Employer-based health insurance is the biggest single mistake we ever made in our health care system. If health insurance was more like auto insurance, or life insurance, or virtually every other consumer product in existence, where individuals shopped around and purchased it for themselves based on their own price vs. quality preference, it's hard to believe we'd be in the situation we are today. You don't see the prices of food or clothing skyrocketing the way health care prices are, because if a company tried to raise prices like that some other company would undercut them and steal all of their business (econ 101 anybody?). Not so in health care, where deep-pocketed corporations engage in private negotiations with insurance companies for group coverage, and the individual has no say in the matter. Is it any wonder the prices of individual plans, for those whose employer doesn't offer insurance, are so outrageous? Those people are out there competing to negotiate rates with billion-dollar companies offering the insurance company thousands of customers in a single blow.
So what should we do? I actually think the health insurance exchange itself is a good idea, but it needs a few changes. First, make it available to everybody, regardless of whether your employer offers coverage.

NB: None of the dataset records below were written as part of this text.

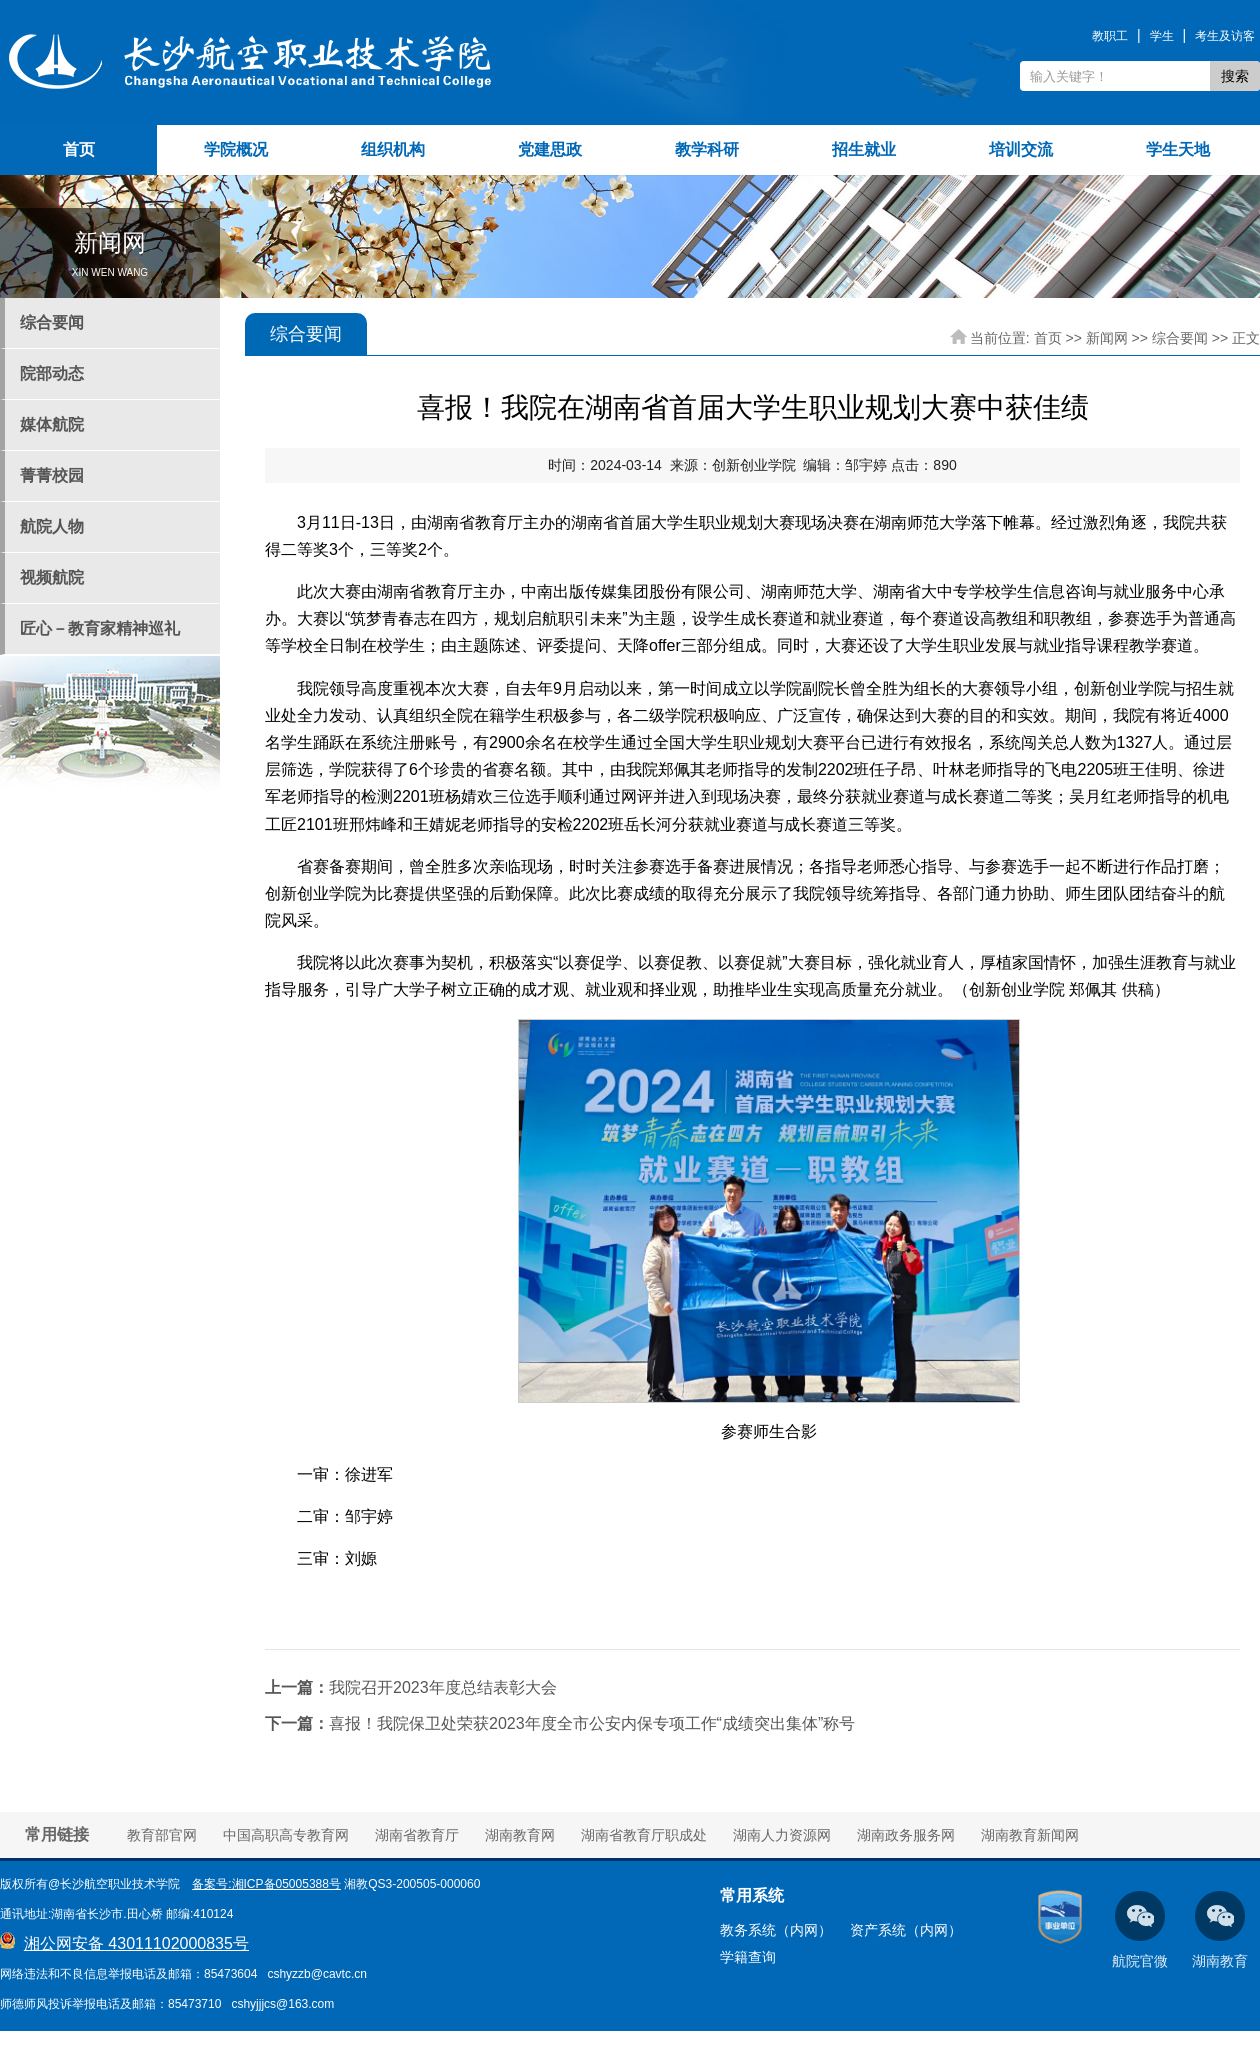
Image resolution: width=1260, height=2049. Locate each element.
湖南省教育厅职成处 (644, 1835)
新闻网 (1107, 338)
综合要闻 (52, 322)
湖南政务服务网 (906, 1835)
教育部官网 (162, 1835)
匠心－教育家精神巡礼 (100, 628)
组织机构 (393, 149)
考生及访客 (1225, 36)
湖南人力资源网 (782, 1835)
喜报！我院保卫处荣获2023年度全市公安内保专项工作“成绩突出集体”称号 (560, 1723)
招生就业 (864, 149)
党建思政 (550, 149)
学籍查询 (748, 1957)
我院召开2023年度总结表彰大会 (411, 1687)
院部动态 (52, 373)
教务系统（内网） (776, 1930)
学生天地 (1178, 149)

Also, skip the government sponsored plan - it's completely unreasonable to expect private companies to compete with a government that can simply sell insurance at a loss and fund it with tax dollars at will. Level the playing field between employer-based health insurance and insurance purchased individually - meaning, give individuals the same tax breaks employers get for purchasing health insurance. As for the mandate that everyone must have health insurance, I don't see a good way around it. If people don't have health insurance they go to the ER for treatment and the rest of us end up paying for it. Essentially they do have insurance, it's just paid for by everybody else, which isn't right. The other reason to keep the mandate is that having everybody in insurance is the only way to get rid of denials for pre-existing conditions (the whole reason for those denials is to prevent people from going without coverage until they get sick, and then signing up at the last minute, only to drop coverage again after being treated).
I hope we get something out of this that actually decreases cost and covers everybody, while at the same time maintaining quality and giving individuals the ability to choose their own plan and provider (what a concept). If Obama and the Dems end up accomplishing that, great. Unfortunately it looks like they're going in the opposite direction.